Provided data:
■ ■ ■ ■
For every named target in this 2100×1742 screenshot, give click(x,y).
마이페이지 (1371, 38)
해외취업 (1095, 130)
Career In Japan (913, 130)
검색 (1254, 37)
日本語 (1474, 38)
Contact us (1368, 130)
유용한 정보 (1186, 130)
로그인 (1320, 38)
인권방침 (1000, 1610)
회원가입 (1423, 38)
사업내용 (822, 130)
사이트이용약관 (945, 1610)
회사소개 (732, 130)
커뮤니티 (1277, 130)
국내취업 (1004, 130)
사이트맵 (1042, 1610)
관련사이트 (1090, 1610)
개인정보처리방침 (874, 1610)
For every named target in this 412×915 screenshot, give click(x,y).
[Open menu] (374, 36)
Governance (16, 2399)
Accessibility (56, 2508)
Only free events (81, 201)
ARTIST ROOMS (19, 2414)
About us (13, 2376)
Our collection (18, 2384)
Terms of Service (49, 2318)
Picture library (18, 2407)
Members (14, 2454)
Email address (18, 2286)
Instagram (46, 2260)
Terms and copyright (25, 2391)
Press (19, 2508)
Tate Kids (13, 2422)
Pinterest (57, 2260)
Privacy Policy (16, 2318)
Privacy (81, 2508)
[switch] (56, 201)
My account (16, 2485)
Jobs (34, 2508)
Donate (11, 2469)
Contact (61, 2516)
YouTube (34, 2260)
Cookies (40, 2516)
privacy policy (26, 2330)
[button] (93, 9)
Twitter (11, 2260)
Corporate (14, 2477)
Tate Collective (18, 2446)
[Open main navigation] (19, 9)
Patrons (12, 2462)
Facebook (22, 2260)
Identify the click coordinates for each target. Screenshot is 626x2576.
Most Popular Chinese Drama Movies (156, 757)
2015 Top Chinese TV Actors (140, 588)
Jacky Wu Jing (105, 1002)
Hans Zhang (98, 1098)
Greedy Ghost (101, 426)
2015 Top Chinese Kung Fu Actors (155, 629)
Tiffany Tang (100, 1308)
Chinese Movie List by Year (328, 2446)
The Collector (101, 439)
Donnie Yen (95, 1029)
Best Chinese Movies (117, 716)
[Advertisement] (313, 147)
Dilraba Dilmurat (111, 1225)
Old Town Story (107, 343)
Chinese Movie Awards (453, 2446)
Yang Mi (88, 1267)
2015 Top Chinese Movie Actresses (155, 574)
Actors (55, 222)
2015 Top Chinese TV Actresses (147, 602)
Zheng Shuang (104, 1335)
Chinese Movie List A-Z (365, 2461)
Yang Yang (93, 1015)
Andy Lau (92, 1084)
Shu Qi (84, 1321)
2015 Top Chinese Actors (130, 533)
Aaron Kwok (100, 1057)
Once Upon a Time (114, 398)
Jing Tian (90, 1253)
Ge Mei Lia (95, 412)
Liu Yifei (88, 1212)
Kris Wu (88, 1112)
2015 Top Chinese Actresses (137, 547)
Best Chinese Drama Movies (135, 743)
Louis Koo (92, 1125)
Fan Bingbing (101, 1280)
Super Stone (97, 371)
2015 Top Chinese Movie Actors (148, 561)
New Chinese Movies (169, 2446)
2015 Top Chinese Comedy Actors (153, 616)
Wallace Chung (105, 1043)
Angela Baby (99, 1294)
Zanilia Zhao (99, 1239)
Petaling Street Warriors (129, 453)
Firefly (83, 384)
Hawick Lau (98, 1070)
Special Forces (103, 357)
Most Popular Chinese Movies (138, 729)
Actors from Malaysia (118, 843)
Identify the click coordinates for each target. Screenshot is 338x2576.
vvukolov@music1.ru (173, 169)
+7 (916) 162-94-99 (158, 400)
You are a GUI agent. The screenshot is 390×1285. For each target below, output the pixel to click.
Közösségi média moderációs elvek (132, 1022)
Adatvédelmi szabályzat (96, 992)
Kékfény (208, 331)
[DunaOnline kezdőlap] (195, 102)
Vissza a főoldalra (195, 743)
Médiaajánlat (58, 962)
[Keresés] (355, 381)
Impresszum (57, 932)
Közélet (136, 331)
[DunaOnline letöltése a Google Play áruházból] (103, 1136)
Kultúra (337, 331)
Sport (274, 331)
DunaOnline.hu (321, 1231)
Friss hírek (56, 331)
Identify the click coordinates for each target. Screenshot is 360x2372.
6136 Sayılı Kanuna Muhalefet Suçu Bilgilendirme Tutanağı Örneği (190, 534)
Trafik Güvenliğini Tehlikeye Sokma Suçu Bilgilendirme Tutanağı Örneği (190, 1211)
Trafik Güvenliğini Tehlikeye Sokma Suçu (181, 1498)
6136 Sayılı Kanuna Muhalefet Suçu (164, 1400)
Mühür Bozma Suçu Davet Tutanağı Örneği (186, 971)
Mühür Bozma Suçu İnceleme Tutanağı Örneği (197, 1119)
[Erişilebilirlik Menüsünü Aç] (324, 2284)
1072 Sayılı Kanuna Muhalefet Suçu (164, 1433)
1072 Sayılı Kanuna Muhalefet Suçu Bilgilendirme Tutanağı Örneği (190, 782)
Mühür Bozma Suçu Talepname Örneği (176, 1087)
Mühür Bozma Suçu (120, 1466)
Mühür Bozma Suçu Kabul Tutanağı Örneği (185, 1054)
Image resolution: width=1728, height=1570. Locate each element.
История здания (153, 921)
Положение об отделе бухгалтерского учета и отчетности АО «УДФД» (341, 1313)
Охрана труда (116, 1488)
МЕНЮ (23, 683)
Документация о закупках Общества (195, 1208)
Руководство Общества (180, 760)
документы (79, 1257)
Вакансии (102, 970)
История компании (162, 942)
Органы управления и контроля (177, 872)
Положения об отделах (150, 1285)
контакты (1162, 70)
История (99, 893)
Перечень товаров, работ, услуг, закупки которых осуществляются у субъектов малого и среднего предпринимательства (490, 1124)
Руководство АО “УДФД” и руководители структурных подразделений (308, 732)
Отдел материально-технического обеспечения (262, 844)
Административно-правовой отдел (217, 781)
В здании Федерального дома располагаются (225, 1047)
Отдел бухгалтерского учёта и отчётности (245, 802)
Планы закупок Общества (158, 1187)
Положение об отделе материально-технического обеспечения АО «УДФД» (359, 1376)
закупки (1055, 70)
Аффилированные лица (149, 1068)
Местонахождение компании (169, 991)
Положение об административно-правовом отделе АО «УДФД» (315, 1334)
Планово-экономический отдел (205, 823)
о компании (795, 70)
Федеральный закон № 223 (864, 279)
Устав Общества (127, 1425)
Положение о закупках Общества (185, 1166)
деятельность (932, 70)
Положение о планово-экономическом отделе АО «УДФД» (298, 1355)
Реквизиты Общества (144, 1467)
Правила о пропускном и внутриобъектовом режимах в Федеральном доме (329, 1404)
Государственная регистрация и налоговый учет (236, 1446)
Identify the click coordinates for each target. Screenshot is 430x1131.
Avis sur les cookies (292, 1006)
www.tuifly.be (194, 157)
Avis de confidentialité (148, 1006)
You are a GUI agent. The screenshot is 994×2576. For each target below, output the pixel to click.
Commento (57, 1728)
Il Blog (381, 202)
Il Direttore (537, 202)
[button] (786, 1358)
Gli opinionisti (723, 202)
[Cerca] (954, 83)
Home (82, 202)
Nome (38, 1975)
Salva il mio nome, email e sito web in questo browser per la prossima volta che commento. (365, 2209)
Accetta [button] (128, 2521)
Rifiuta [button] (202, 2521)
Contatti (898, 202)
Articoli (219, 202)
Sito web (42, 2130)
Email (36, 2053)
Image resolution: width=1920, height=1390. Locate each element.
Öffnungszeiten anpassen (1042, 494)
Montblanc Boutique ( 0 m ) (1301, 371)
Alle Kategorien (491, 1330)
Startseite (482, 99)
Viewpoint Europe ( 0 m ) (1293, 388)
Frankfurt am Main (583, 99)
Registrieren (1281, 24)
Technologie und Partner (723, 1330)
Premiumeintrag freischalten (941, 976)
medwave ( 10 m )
■ ■ ■ ■
Activity: From the entries above, write out only the lines starting at the line that holds "Mühür Bozma Suçu Kabul" and ending at the line that holds "История (99, 893)", keeping both and matching them exactly.

Solution to this exercise:
Mühür Bozma Suçu Kabul Tutanağı Örneği (185, 1054)
Image resolution: width=1728, height=1570. Locate each element.
История здания (153, 921)
Положение об отделе бухгалтерского учета и отчетности АО «УДФД» (341, 1313)
Охрана труда (116, 1488)
МЕНЮ (23, 683)
Документация о закупках Общества (195, 1208)
Руководство Общества (180, 760)
документы (79, 1257)
Вакансии (102, 970)
История компании (162, 942)
Органы управления и контроля (177, 872)
Положения об отделах (150, 1285)
контакты (1162, 70)
История (99, 893)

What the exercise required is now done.